Évidemment, on pourra toujours dire que pour le NFP, l'idée est d'appliquer le programme du NFP, mais le problème, et tout le monde au NFP le sait, et trompe ainsi les Français et surtout ses électeurs, le programme du NFP n'est pas applicable car il n'est ni cohérent ni sérieux dans l'intérêt de la France. Il n'était qu'un catalogue à la Prévert de mesures totalement démagogiques afin de rapporter le maximum de voix. Et les auteurs de ce programme (entre autre Clémence Guetté, qui a trouvé un beau fauteuil de première vice-présidente, élue grâce aux voix du RN et jamais n'elle aurait ce titre de première vice-présidente sans le RN, il faudra s'en souvenir le cas échéant) n'ont pas hésité à alourdir la barque car ils n'imaginaient pas une seconde qu'ils pourraient être en position de revendiquer le gouvernement, car aussi ils n'imaginaient pas que le bloc central, y compris LR, a joué parfaitement le jeu du front républicain pour empêcher l'arrivée au pouvoir du RN. Rappelons-nous l'argument spécieux de Dominique Strauss-Kahn : préférez un candidat insoumis au candidat RN car, de toute façon, les insoumis n'arriveront jamais au pouvoir et donc, vous ne craignez pas que le mauvais programme du NFP puisse être appliqué.

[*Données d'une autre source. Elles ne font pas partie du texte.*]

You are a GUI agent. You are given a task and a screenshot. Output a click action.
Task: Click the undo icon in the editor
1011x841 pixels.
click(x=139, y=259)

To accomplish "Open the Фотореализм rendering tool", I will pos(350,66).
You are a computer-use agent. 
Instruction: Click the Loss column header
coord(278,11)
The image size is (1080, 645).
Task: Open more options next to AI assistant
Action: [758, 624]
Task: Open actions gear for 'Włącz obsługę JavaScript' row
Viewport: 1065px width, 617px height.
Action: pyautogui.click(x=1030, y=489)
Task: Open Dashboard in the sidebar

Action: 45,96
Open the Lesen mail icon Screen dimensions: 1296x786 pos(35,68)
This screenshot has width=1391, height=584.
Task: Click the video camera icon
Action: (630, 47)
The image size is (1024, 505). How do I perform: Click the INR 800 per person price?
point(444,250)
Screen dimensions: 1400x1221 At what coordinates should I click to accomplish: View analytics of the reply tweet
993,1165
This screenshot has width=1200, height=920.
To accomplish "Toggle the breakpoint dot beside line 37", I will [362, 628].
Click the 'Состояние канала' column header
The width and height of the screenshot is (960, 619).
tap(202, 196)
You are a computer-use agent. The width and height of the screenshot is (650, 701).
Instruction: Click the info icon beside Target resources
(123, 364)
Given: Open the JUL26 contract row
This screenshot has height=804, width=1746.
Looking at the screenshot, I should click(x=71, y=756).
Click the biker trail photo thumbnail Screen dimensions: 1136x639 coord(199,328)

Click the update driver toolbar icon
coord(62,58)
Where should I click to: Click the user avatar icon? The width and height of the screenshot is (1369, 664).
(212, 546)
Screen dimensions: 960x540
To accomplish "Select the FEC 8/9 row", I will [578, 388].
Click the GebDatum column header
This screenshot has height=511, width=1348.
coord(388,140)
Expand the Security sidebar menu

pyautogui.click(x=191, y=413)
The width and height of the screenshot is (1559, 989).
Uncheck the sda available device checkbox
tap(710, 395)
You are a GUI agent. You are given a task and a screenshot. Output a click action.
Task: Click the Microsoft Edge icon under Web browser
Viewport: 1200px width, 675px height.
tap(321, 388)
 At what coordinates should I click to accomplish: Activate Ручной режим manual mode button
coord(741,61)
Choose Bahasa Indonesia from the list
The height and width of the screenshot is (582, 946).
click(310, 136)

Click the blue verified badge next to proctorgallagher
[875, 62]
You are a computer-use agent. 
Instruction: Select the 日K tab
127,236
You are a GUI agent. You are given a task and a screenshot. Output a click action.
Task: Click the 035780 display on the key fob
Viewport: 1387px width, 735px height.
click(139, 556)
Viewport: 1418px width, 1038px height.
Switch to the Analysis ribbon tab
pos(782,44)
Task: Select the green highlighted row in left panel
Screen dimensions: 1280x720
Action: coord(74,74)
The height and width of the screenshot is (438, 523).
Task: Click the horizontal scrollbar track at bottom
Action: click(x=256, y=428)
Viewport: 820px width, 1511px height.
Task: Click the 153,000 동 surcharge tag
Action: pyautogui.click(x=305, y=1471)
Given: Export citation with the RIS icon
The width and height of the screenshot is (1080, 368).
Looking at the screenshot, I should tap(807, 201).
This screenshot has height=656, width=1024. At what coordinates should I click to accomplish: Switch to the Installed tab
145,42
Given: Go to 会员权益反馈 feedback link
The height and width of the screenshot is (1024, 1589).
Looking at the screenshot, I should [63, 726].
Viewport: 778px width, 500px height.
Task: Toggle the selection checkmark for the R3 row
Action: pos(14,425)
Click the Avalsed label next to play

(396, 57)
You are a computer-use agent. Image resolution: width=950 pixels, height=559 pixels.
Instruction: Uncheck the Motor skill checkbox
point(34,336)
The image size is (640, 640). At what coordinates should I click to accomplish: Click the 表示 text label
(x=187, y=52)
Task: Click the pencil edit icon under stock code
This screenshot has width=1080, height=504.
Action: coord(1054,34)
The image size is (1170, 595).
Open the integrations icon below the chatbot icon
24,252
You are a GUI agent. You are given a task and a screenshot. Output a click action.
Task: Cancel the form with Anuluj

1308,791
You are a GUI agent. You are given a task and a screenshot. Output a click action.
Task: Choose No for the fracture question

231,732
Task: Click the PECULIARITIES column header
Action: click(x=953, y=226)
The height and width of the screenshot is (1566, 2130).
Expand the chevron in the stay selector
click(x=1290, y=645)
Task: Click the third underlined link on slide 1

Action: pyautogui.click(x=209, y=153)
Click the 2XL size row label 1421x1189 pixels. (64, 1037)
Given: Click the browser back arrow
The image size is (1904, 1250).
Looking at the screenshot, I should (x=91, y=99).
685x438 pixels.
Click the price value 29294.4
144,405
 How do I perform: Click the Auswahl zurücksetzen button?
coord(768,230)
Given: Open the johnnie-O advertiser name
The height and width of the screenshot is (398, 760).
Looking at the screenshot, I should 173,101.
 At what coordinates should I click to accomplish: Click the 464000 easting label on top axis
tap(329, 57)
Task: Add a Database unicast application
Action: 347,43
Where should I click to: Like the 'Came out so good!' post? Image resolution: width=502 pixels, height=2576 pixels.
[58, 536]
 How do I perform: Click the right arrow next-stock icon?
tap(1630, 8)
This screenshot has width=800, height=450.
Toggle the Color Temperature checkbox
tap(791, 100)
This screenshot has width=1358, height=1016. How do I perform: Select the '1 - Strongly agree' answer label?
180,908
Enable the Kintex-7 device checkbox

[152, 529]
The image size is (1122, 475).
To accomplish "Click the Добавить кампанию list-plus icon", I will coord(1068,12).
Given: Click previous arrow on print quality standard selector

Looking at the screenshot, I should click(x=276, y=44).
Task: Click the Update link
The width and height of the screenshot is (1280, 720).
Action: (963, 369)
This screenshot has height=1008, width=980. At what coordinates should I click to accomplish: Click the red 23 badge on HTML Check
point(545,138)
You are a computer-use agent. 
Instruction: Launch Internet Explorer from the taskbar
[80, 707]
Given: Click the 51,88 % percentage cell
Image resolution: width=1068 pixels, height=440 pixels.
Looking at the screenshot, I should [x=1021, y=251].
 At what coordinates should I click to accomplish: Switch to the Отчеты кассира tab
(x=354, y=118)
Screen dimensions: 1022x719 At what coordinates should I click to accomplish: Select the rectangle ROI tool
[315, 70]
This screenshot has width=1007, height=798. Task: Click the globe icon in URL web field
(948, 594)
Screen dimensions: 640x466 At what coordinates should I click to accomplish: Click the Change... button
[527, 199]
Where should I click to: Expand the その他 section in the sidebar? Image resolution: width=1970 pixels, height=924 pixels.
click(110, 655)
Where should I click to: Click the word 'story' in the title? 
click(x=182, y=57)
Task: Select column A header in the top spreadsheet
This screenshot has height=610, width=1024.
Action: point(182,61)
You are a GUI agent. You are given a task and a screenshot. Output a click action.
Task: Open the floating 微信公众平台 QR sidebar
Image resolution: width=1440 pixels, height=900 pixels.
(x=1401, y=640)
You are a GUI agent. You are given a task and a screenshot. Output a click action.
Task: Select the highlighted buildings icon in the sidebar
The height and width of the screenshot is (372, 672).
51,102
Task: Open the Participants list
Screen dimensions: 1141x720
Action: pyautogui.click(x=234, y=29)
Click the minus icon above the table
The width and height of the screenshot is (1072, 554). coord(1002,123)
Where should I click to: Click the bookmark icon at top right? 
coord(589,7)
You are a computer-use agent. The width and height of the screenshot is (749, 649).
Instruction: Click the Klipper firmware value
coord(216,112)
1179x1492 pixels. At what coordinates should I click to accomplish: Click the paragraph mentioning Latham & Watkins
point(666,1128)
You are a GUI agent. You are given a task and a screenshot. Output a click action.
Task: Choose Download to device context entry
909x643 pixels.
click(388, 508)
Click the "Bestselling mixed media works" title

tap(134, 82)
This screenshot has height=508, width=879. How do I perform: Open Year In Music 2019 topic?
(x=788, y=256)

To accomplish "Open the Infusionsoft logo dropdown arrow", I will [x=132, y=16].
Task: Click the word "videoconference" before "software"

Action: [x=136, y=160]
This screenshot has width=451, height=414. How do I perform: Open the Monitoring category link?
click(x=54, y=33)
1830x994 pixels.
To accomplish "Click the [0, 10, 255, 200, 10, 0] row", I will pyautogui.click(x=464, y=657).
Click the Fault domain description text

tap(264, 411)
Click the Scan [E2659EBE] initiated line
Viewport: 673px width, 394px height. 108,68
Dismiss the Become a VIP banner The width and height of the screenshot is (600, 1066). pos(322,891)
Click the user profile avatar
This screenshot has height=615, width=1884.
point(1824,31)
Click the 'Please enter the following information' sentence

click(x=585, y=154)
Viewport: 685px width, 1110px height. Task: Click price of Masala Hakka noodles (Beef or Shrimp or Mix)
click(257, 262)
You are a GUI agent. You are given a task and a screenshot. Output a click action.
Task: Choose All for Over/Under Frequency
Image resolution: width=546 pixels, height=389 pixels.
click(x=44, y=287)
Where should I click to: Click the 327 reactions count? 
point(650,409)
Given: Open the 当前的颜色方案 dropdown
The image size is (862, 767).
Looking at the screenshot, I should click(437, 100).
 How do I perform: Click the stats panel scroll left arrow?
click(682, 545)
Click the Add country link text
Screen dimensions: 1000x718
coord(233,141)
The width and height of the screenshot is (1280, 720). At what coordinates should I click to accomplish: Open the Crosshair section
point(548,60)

Plus concrètement, Laurent Wauquiez, qui a repris la main sur le groupe LR (en changeant d'appellation mais je vais rester avec le nom du parti pour rester clair), a pourtant déclaré dès le 10 juillet 2024 qu'il n'était pas question de "coalition"... mais plus tard, LR a parlé de "pacte législatif" qui sera présenté ce lundi 22 juillet 2024. Si on essaie de bien comprendre, cela voudrait dire que LR ne veut pas participer au prochain gouvernement, mais il propose un pacte, c'est-à-dire un contrat sur le fond pour ne pas censurer le futur gouvernement. La différence est assez mince car il faut bien que des personnes appliquent la feuille de route.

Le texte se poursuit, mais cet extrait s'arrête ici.